O público acomoda-se em quatro pequenas filas de cadeiras ao fundo da sala. Sobre si, apenas dois holofotes pendem, numa luz intimista. Quatro painéis ladeiam o espaço escuro que permanece diante dos nossos olhos. Um espaço que parece tender para o infinito. Ouvem-se passos. Acende-se uma luz. Um actor, sentado num pequeno banco, balança freneticamente o pé.
“Os actores não vão olhar para o público a menos que lhes seja exigido. E é provável que não se lembrem quem são.”
Assim se inicia a peça “Queda em Branco”, com direcção artística de Gustavo Vicente, levada a cena no Salão Nobre do Instituto Superior Técnico até 12 de Maio.
Tendo como pilar de inspiração a obra “Homem atlântico” de Marguerite Duras, a peça transporta os espectadores a um espaço situado entre a vontade do eu-indivíduo e a vontade imposta, colocando o público numa posição de questionamento perante as questões da condição humana: a submissão, o desejo, o amor. A violência física, a melancolia, o querer fazer parte de algo, a mentira, a omissão. Pessoas que se arrastam pelo chão, a nossa dependência dos outros. A dualidade amor/ódio. Tudo é válido neste jogo psicológico onde os actores convidam o público a experimentar um papel que adquire um sentido inverso já bem perto do final.
Entre as diversas partes que compõem a peça, é chamado à boca de cena um actor. Questionado sobre o sentido Nietzchiano da vontade de poder, é convidado a partilhar experiências pessoais que o deixam desnudado perante quem está presente. O público sente, naquele exacto momento, o poder que tem sobre aquele em quem a luz se centra. A particularidade do ensinamento subtil, está sobretudo nisto: a vontade de, de alguma forma, se exercer poder sobre outrem, independentemente de haver ou não uma relação próxima, acaba por colocar essa mesma pessoa numa posição de maior exposição, estando assim na mira da vontade de outrem que queria primeiramente manipular. Complicado? Sim, um pouco. Mas, se assim não fosse, estaríamos a falar da natureza humana?
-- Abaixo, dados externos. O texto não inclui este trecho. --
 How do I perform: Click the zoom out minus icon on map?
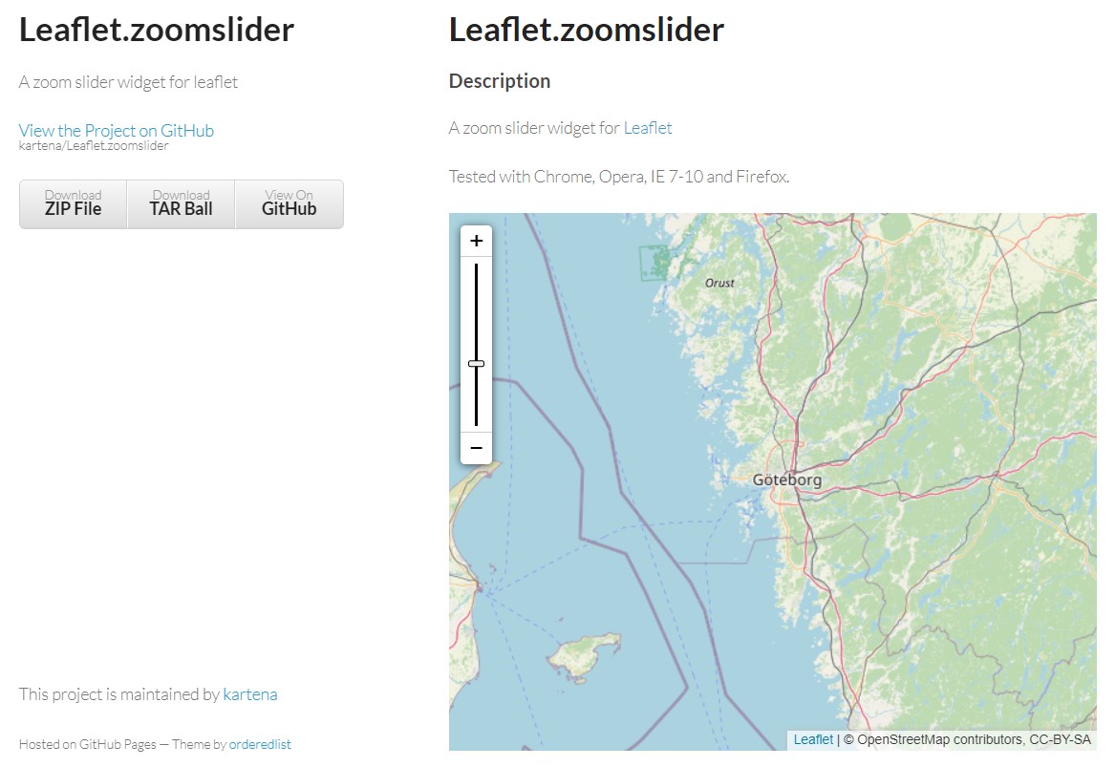click(x=476, y=447)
No entanto, desengane-se quem pense que o resultado é meramente negativo. Esta tão mencionada vontade de poder também se reflecte num outro aspecto: a solidariedade. “Queda em Branco” acaba por ser ainda um belíssimo exercício da demonstração de como dar a mão na dor ou ter alguém presente na solidão (da qual muitas vezes não queremos sair) é um dos instintos mais fortes do ser humano.
Com vários momentos de humor e outros de intensidade considerável, “Queda em Branco” deixará, certamente, o espectador a questionar-se sobre as suas próprias vivências: a construção e desconstrução que se apresentam naquele espaço que parece tender para o infinito impele-nos a uma identificação constante com o que ali se passa.
“Tudo o que sou é vontade de poder. Preciso de ti para reconheceres a minha superioridade. Mas, para isso, preciso eu te aproximes. Nem que tenha que te amar.”
Para ver a 10, 11 e 12 de Maio, no IST.